* Task instructions:
Gather every line of the material below that contains the string "point".

* Information provided:
------------------------------------------------------------

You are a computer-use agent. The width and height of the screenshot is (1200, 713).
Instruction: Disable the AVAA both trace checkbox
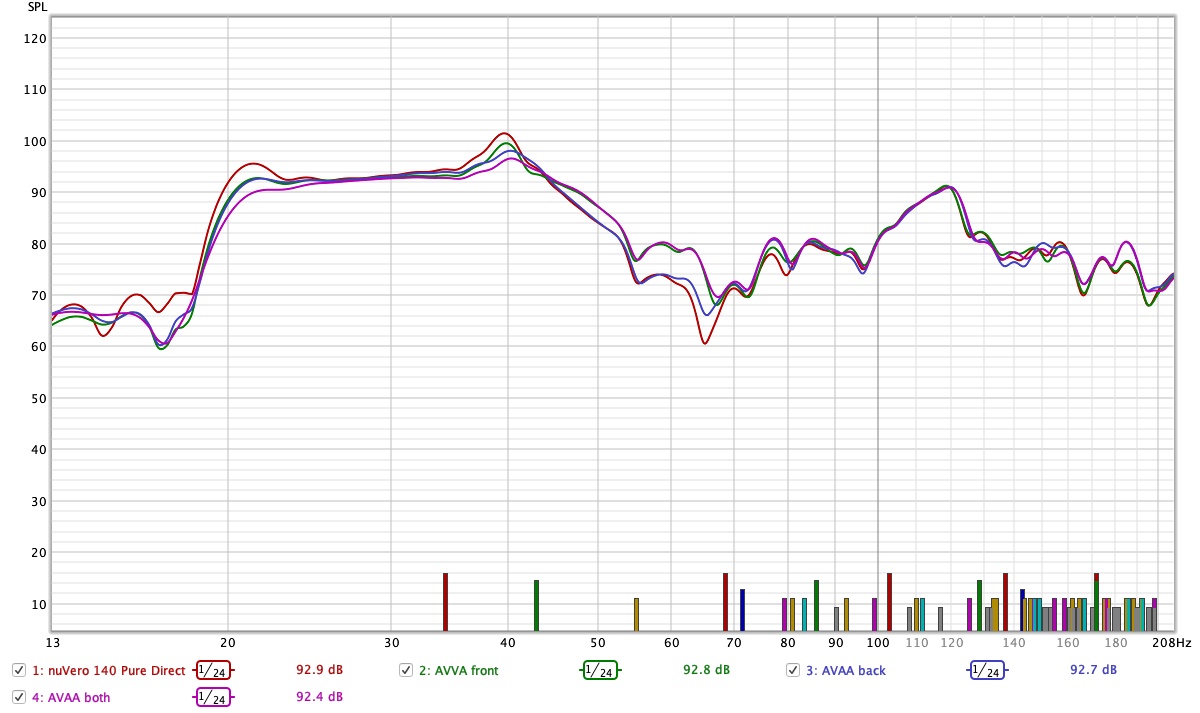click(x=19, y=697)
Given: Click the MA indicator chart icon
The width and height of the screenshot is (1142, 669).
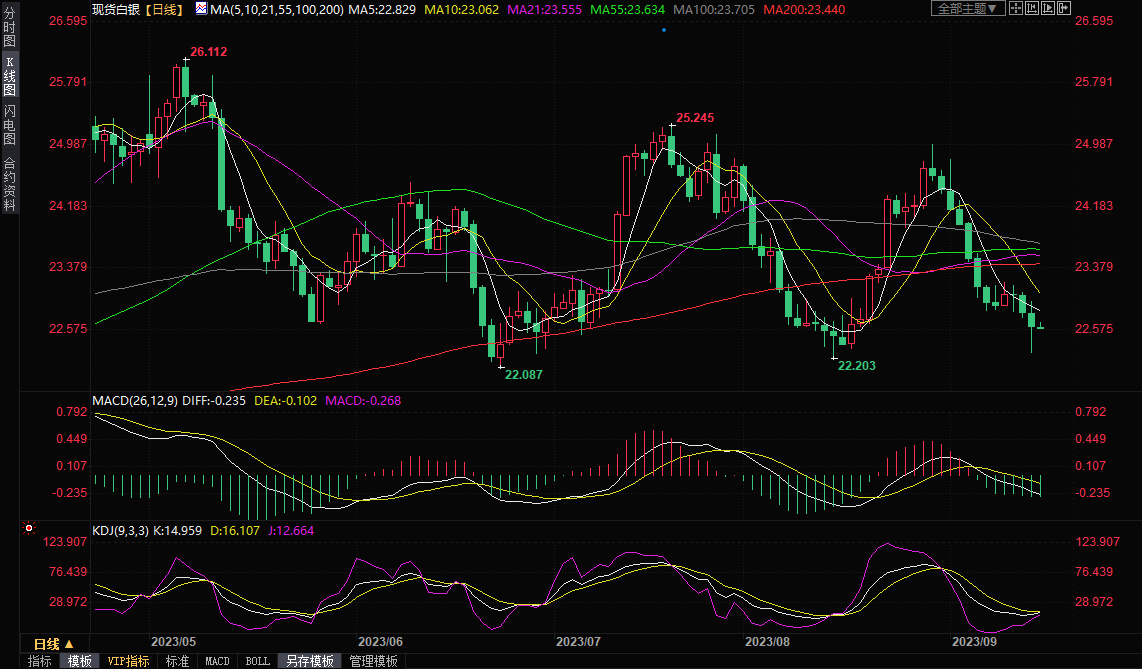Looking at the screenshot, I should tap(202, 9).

------------------------------------------------------------

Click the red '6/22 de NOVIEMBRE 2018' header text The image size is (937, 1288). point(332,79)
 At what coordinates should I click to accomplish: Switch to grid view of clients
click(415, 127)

------------------------------------------------------------

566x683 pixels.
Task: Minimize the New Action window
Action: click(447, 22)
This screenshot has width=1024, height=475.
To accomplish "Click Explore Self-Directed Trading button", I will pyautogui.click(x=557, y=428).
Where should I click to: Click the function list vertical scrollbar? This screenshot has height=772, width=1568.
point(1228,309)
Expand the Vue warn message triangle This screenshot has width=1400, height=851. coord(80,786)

------------------------------------------------------------

* Response for this exercise:
Click the red '6/22 de NOVIEMBRE 2018' header text The image size is (937, 1288). point(332,79)
point(1228,309)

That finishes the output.